Give the records again exactly, but drop the pictures.

Data items
··········

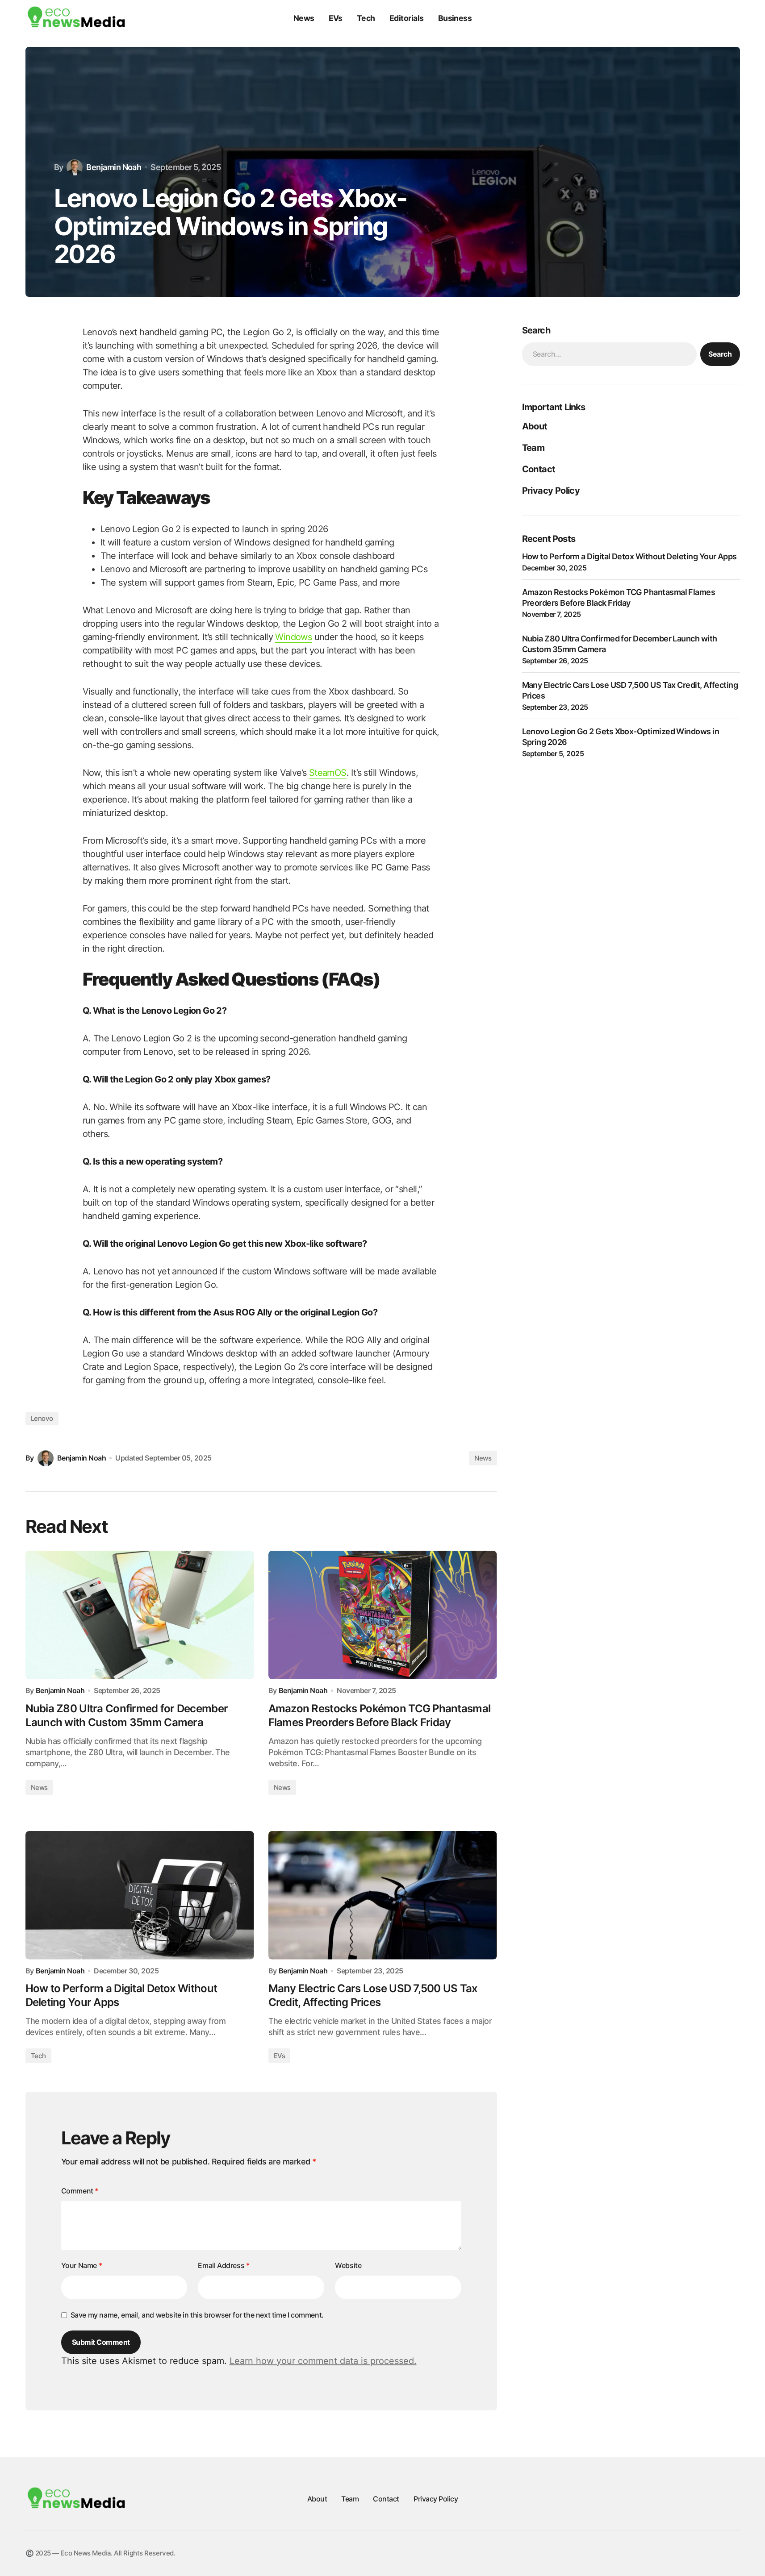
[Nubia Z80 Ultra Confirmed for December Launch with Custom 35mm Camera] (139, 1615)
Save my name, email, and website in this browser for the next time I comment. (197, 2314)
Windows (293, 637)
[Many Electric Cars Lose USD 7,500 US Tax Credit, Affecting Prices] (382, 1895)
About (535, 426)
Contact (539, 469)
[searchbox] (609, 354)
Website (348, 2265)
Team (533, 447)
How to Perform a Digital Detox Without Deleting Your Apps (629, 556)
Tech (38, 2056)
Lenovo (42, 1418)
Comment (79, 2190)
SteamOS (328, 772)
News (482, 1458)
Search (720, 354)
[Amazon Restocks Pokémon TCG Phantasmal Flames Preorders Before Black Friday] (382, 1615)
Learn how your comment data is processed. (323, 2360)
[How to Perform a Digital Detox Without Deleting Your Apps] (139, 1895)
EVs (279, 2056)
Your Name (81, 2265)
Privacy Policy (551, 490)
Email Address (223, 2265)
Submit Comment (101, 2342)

··········

Answer section:
[Nubia Z80 Ultra Confirmed for December Launch with Custom 35mm Camera] (139, 1615)
Save my name, email, and website in this browser for the next time I comment. (197, 2314)
Windows (293, 637)
[Many Electric Cars Lose USD 7,500 US Tax Credit, Affecting Prices] (382, 1895)
About (535, 426)
Contact (539, 469)
[searchbox] (609, 354)
Website (348, 2265)
Team (533, 447)
How to Perform a Digital Detox Without Deleting Your Apps (629, 556)
Tech (38, 2056)
Lenovo (42, 1418)
Comment (79, 2190)
SteamOS (328, 772)
News (482, 1458)
Search (720, 354)
[Amazon Restocks Pokémon TCG Phantasmal Flames Preorders Before Black Friday] (382, 1615)
Learn how your comment data is processed. (323, 2360)
[How to Perform a Digital Detox Without Deleting Your Apps] (139, 1895)
EVs (279, 2056)
Your Name (81, 2265)
Privacy Policy (551, 490)
Email Address (223, 2265)
Submit Comment (101, 2342)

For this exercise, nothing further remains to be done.